Jonas Grau
Werner-Heisenberg-Gymnasium
Titel der Forschungsarbeit: Visualisierung von Average-Hamiltonian-Theory-Kurven mithilfe von Sphere Tracing
Fakultät: Fakultät für Chemie
Lehrstuhl: Professur für Organische Chemie
Betreuung: Prof. Dr. Steffen Glaser
Abstract der Forschungsarbeit
In quantum control, mathematical control theory as well as numerical optimization are employed in order to find optimal ways of manipulating quantum systems, which is particularly important in quantum-driven fields of research such as nuclear magnetic resonance spectroscopy. The results of said optimizations boast great robustness and stability, but their numerical nature makes them somewhat hard to reason about, which is eased by the geometric abstraction present in visualizations.
Several solutions for visualizing optimized NMR pulse sequences have been proposed in the past, one of which are three-dimensional Average Hamiltonian Theory (AHT) curves.
This thesis presents the real-time rendering of such AHT curves by sphere tracing a signed distance field representation of the curves‘ implicit geometry.
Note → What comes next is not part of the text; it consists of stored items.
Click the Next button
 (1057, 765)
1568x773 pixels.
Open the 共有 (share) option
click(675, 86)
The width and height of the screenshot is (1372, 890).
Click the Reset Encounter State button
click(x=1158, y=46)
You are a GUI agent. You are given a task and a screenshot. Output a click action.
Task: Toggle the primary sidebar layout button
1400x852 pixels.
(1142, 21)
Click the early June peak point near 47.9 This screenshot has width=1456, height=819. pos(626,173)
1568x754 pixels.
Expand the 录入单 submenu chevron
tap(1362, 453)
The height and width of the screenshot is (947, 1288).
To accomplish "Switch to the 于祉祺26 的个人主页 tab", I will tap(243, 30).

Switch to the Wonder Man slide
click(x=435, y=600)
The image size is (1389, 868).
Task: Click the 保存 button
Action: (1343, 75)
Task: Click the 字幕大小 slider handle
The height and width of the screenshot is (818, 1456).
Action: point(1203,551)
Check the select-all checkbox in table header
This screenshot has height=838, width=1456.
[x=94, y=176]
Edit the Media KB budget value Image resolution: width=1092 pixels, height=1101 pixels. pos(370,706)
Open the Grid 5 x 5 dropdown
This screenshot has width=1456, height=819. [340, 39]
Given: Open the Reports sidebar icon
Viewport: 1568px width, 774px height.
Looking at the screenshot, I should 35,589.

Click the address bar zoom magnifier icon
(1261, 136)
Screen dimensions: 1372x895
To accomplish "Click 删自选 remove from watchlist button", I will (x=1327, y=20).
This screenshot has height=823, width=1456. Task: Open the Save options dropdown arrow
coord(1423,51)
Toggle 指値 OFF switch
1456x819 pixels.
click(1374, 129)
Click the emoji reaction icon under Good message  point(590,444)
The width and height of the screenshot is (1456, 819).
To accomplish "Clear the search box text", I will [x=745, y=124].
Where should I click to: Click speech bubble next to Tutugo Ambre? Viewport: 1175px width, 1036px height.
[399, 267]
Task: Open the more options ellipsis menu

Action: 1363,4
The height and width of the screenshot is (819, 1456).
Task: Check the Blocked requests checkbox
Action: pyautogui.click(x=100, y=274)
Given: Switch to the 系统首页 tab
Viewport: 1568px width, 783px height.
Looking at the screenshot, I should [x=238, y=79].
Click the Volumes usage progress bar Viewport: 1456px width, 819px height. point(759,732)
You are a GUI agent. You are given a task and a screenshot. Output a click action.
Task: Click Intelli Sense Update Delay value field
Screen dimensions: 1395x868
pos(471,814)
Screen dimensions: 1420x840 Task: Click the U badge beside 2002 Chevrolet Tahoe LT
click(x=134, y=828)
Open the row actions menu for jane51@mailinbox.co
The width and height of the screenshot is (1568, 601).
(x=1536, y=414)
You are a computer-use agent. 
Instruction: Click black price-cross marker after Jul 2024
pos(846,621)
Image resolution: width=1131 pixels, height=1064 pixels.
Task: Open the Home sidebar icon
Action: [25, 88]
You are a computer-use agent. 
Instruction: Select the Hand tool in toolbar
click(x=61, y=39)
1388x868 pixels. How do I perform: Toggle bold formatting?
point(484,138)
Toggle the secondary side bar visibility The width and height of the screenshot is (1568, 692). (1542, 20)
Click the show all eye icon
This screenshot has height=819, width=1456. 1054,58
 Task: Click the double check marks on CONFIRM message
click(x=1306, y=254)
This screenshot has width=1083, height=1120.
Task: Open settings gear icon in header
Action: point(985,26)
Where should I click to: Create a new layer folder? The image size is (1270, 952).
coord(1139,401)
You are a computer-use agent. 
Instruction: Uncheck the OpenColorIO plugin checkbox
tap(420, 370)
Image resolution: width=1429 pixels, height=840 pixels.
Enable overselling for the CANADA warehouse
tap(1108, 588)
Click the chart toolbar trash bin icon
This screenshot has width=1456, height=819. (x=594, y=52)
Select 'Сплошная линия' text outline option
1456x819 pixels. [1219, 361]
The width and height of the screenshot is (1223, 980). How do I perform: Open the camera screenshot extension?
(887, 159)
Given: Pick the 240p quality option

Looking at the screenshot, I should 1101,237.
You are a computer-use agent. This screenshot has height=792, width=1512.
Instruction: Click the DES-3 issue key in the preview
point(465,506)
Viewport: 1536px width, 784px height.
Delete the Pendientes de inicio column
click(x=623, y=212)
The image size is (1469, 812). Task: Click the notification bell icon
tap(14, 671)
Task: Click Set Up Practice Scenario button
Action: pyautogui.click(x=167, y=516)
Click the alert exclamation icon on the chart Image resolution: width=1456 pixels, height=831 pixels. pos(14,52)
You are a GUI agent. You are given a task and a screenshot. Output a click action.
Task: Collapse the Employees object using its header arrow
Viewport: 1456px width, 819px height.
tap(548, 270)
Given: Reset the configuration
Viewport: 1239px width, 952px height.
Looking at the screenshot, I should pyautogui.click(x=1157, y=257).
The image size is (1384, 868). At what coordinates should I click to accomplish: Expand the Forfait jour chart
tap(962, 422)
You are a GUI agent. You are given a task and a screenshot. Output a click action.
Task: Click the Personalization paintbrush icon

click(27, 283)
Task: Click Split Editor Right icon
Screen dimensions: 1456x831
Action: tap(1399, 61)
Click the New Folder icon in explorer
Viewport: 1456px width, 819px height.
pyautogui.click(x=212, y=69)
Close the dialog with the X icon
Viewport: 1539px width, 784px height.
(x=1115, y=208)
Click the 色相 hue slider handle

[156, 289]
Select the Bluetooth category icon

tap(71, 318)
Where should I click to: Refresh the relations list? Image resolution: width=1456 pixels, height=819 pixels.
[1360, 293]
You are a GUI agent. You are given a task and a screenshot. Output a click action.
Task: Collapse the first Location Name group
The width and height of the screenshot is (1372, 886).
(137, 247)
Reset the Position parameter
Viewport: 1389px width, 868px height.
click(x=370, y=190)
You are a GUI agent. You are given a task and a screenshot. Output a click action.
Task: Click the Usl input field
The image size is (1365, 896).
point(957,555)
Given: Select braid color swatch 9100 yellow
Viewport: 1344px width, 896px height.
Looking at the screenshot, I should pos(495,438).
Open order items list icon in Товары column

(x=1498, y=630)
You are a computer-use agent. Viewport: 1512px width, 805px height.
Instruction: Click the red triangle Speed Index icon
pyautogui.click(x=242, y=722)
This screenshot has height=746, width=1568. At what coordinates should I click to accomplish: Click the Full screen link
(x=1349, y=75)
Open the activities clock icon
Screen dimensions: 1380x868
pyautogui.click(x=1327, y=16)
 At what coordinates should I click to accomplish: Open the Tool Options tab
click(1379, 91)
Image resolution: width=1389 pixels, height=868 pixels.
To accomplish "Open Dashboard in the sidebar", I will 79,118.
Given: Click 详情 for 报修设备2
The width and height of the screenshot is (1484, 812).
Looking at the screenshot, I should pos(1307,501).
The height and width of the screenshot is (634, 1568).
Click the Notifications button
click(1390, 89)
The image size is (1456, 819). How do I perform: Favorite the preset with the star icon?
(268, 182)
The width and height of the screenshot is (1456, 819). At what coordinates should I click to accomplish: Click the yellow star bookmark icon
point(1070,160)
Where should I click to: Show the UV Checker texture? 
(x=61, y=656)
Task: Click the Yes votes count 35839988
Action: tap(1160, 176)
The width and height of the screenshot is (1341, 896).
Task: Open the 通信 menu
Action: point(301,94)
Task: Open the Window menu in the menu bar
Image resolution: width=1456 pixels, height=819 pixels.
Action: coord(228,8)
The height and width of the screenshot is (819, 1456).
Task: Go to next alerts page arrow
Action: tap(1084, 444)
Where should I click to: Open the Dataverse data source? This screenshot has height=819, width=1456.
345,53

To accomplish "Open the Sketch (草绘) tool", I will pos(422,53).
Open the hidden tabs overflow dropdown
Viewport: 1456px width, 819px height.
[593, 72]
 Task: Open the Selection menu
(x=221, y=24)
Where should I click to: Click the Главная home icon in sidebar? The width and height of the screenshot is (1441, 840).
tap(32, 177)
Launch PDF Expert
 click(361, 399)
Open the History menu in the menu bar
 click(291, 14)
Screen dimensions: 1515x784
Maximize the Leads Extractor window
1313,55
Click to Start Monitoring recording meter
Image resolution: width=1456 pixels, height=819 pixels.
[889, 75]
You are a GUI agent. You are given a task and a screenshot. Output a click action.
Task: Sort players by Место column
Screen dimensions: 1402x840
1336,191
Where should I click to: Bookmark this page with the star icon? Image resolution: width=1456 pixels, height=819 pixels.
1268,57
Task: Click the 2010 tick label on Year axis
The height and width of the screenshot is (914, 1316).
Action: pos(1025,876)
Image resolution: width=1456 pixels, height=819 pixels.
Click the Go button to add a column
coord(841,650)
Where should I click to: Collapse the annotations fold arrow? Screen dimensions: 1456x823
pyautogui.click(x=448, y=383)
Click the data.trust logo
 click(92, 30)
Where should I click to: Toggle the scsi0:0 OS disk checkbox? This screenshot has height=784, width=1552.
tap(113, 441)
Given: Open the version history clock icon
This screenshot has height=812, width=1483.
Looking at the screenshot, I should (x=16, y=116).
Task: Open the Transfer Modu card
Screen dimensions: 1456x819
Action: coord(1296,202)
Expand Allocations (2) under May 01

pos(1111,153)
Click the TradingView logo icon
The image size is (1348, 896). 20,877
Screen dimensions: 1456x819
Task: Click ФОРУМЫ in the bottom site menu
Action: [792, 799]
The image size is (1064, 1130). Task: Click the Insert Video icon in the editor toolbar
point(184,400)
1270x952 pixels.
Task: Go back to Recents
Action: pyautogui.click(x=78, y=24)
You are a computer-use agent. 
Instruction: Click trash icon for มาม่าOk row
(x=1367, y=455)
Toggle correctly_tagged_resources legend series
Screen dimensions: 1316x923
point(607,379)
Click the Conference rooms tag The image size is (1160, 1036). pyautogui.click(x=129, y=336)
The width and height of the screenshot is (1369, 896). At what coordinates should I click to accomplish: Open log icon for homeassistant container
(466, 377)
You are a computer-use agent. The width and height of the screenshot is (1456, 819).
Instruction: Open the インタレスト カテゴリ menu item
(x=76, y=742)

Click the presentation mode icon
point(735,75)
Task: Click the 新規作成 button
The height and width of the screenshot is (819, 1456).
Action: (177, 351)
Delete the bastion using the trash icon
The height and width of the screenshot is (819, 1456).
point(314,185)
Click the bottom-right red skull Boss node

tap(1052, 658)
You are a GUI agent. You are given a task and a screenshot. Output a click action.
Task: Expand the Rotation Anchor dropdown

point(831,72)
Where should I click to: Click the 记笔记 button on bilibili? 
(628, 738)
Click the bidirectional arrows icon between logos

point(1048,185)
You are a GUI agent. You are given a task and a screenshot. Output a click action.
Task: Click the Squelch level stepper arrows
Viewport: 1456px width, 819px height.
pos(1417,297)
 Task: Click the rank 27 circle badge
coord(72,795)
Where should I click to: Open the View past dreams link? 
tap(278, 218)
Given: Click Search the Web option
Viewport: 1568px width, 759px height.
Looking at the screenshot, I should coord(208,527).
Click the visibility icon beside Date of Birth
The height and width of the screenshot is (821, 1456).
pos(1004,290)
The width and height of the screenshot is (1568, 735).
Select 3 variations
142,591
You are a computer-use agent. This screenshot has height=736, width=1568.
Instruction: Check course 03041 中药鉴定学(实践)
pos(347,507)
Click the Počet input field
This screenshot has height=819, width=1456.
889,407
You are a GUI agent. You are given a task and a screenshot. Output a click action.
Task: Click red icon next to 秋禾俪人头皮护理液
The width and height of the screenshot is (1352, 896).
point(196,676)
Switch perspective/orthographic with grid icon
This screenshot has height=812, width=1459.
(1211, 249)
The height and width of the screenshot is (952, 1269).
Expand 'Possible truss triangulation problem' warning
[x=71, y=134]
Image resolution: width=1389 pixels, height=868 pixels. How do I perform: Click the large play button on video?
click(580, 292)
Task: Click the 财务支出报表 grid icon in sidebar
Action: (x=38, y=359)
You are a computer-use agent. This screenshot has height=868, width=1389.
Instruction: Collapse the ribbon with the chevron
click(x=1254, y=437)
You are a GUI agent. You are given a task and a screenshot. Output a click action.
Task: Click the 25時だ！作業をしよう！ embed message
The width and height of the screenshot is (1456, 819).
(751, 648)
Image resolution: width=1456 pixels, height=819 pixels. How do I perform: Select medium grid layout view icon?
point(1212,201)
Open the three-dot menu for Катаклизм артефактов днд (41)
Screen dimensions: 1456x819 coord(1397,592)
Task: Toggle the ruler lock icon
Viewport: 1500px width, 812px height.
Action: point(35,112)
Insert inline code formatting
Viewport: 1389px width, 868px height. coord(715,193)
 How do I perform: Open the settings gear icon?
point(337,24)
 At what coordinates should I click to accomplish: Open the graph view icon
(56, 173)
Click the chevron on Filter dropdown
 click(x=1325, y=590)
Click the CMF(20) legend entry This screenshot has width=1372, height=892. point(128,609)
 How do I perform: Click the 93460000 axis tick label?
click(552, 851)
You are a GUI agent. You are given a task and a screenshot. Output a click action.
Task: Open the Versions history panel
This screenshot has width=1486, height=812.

It also suggests several performance optimization techniques: First, bounding volumes are used as a means to reduce SDF evaluation complexity as curves grow larger. Second, selective ray tracing of screen-spanning planes significantly accelerates ray convergence across large amounts of pixels.
For different visualization purposes, distinct shaders implement Phong and Fake IBL lighting models with axis-aligned cast shadows as well as a newly developed disc sector SDF for alternate curve geometry.
Real-time renderings of reasonably complex, real-world AHT curves are demonstrated using a curve construction algorithm built into the renderer.